Passen nun die Forderungen und die Redner*innen zusammen? Nein, findet eine Gruppe Leute – und ruft zu einer alternativen Pride auf. Die aufgeführten Argumente:

  • Reto Nause: Im Positionspapier der CVP steht ausdrücklich, dass die CVP weder die Ehe für alle noch die Öffnung des Adoptionsrecht für nicht-heterosexuelle Paare wollen. Andere Familienmodelle als die heterosexuelle Kleinfamilie kommen im Positionspapier der selbsternannten Familien-Partei nicht vor.
  • Simonetta Sommaruga: Als Vorsteherin des Schweizer Asylwesens, prägte sie dieses in den letzten Jahren in erster Linie durch Verschärfungen. Wer aufgrund seiner sexuellen Orientierung verfolgt wird und in die Schweiz flieht, hat es nicht leicht, Asyl zu erhalten.
  • «Schweizerhof»: Das Fünfsternehaus gehört dem Staat Katar. Homosexualität ist in Katar verboten, es drohen bis zu fünf Jahre Haft.

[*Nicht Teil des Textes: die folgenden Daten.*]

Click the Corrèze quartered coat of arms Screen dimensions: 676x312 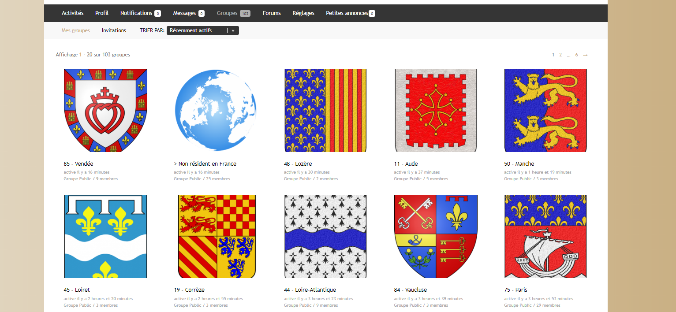[x=217, y=236]
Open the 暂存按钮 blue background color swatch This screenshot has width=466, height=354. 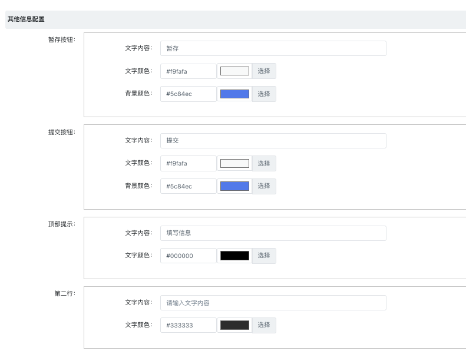tap(234, 94)
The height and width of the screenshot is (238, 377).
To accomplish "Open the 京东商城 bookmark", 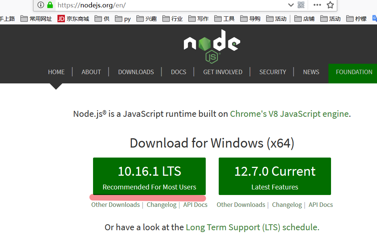I will (x=73, y=19).
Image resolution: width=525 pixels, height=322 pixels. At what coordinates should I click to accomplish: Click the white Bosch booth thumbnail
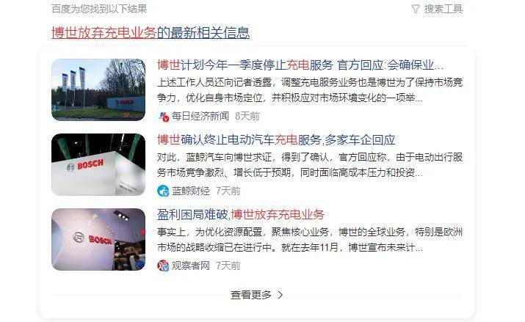(x=98, y=164)
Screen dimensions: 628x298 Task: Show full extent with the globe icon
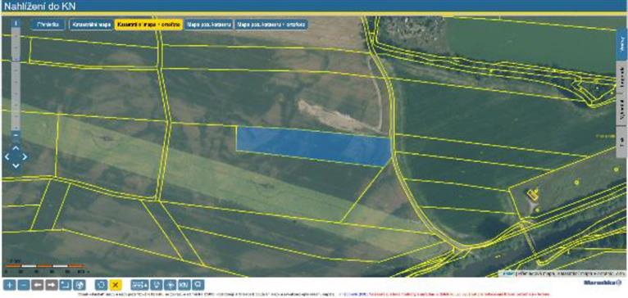pyautogui.click(x=80, y=285)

Als Queerdenker bringen mich diese Argumente ins Grübeln. Wie soll eine Pride durchgeführt werden? Stinkt Geld aus Katar nicht? Für wen ist eine Pride? Gehören beispielsweise «Fetische» dazu?

Die Frage, ob «Fetische» an eine Pride gehören oder nicht, hat das «Display Magazin» auf Facebook gestellt. Die Kommentare darauf zeigten mir deutlich: Offenbar geraten im Zuge der Anpassung der Community an traditionelle Lebensmodelle alternative Lebensmodelle zunehmend unter Druck. Vier Meinungen aus der geführten Diskussion:

es soll für alles Platz haben aber mit Schwerpunkt auf no Fetisch und no zirkusklamauk wir wollen ja ernst genommen werden und das geht nicht mit hunden sklaven und tuntenprinzessinnen

entscheidet euch, wollt ihr respect und kinder adoptieren? wenn ja dann hört auf mit diesen provokationen! bleibt politisch und lasst eures intim privates zu hause. niemand kann gays auf diese weise ernst nehmen. ihr habt es in der hand wie eure zukunft und anerkennung sein wird.

Was sich ziehmt und was gegen ein «gesellschaftlich vereinbartes» Schamgefühl verstösst, ist immer eine Gratwanderung zwischen Prüderie und Provokation. Pride ist nicht nur Politik sie ist auch eine Gesellschaftskritik an bestehenden Vorstellung und Werten.

Wir sind uns ja nicht mal ansatzweise über den Sinn und Zweck der Pride einig. Und nun sollen wir entscheiden, wer wie mitmachen darf? … Also entweder üben wir uns einfach in Toleranz, oder wir machen aus der Pride eine reine Politveranstaltung mit Kleidervorschriften.

Bin ich ein unverbesserlicher Träumer, wenn ich mir eine vereinte Community wünsche?

Als schwuler Cis-Mann habe ich mir mit 20 – das war anfangs der 80iger – gewünscht, doch so leben zu können, wie ich mir das wünsche. Und das war (auch) damals nicht so einfach. Das hat mich nicht geprägt, sondern auch gezeigt, dass wir doch der heterosexuell geprägten Norm als Vorbild dienen könnten – etwa mit unseren offenen Lebensformen, mit unseren vielseitigen Geschlechtsidentitäten und unserem unkomplizierten Umgang mit der Sexualität.